Communicates in a respective manner.
Ensures a safe, secure environment.
Individualizes plan of care to meet patient needs.
Modifies clinical interventions based on population served.
Provides patient education based on as assessment of learning needs of patient/care giver.
Fulfills all organizational requirements
Completes all required learning relevant to the role
Complies with and maintains knowledge of all relevant laws, regulation, policies, procedures and standards.
Fosters a culture of improvement, efficiency, and innovative thinking.
Performs other duties as assigned
Required Qualifications
B.S./B.A. Bachelor's degree. In lieu of degree, candidate would need 4 years experience with content/technical knowledge and demonstrated capability to deliver results (this would be in addition to the experience listed below).

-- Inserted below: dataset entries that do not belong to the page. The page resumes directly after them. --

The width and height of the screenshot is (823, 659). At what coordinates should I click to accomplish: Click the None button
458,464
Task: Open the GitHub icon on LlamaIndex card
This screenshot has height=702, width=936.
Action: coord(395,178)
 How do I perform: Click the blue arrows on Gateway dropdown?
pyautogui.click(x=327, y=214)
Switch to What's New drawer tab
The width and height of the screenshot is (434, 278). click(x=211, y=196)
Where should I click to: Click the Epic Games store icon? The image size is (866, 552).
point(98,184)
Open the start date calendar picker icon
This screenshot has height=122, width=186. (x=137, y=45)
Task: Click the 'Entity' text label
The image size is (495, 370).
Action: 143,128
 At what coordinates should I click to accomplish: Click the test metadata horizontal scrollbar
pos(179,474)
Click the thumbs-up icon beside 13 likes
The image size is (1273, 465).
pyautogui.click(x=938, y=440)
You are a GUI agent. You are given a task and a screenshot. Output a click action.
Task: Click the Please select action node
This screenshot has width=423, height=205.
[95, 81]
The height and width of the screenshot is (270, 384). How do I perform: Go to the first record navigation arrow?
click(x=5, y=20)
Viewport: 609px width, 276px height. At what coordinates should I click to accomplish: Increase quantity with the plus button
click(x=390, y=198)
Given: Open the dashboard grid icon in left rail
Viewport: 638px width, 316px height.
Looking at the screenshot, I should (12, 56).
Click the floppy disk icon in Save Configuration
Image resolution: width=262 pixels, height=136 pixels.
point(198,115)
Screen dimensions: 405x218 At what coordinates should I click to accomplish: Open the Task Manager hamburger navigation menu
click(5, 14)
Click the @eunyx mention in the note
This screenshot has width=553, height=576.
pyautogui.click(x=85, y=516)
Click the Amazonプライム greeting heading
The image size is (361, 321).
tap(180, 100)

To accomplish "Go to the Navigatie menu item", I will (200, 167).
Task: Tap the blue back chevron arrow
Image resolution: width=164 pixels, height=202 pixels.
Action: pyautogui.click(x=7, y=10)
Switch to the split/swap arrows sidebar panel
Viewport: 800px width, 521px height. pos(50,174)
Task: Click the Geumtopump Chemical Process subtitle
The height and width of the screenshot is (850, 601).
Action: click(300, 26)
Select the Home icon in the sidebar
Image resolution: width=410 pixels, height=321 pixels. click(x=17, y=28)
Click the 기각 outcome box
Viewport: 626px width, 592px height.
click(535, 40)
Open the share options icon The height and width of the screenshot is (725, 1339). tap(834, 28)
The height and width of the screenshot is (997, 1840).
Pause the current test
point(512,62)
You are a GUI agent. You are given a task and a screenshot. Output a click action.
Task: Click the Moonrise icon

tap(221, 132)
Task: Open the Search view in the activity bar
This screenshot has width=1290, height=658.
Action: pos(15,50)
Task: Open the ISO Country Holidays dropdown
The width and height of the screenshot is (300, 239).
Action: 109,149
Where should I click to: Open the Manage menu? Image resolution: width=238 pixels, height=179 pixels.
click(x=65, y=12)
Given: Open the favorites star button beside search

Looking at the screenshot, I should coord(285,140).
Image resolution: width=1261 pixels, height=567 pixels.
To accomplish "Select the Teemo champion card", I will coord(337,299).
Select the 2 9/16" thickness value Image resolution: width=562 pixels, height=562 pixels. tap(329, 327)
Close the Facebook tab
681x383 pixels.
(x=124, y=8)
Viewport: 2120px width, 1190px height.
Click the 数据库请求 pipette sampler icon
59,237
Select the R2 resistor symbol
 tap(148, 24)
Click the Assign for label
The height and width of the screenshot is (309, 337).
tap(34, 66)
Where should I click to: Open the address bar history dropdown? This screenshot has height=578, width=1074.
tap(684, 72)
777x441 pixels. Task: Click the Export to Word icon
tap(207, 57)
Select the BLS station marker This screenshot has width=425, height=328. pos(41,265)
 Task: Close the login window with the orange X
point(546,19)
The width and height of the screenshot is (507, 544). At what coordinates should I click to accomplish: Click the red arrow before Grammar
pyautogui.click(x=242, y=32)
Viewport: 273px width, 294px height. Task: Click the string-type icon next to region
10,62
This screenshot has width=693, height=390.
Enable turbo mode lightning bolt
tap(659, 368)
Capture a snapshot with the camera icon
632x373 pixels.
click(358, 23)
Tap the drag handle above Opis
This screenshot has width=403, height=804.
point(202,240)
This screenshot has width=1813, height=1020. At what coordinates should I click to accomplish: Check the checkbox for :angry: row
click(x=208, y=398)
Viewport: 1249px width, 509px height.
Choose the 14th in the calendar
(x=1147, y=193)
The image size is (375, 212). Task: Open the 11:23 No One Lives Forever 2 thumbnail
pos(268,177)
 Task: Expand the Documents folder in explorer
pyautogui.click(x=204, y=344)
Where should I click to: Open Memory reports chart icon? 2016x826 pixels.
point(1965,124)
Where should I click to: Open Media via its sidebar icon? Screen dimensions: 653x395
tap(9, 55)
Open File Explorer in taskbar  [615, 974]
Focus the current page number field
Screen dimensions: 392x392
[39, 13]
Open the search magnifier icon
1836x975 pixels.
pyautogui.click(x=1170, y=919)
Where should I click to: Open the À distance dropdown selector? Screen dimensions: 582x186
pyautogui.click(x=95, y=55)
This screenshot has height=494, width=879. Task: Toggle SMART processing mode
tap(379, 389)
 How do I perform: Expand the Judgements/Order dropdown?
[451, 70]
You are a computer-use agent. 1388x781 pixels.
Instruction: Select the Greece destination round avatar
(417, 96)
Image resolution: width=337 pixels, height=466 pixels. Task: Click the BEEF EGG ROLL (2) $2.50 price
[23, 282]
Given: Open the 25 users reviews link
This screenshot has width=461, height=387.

5 years related experience
5 years people leadership experience
One or more of the following: RHIA, RHIT, CHRI, CCS, CPC, CCS, CPC, CCS-P, RN, CDIS, CDIP
Preferred Qualifications
M.A./M.S. in Health Information Management or related field
7 years management experience in a Health Information Management department or Coding division
5 years coding experience
One or more of the following: RHIA, RHIT, CHRI, CCS, CPC, CCS, CPC, CCS-P, RN, CDIS, CDIP
Benefit Overview
Fairview offers a generous benefit package including but not limited to medical, dental, vision plans, life insurance, short-term and long-term disability insurance, PTO and Sick and Safe Time, tuition reimbursement, retirement, early access to earned wages, and more!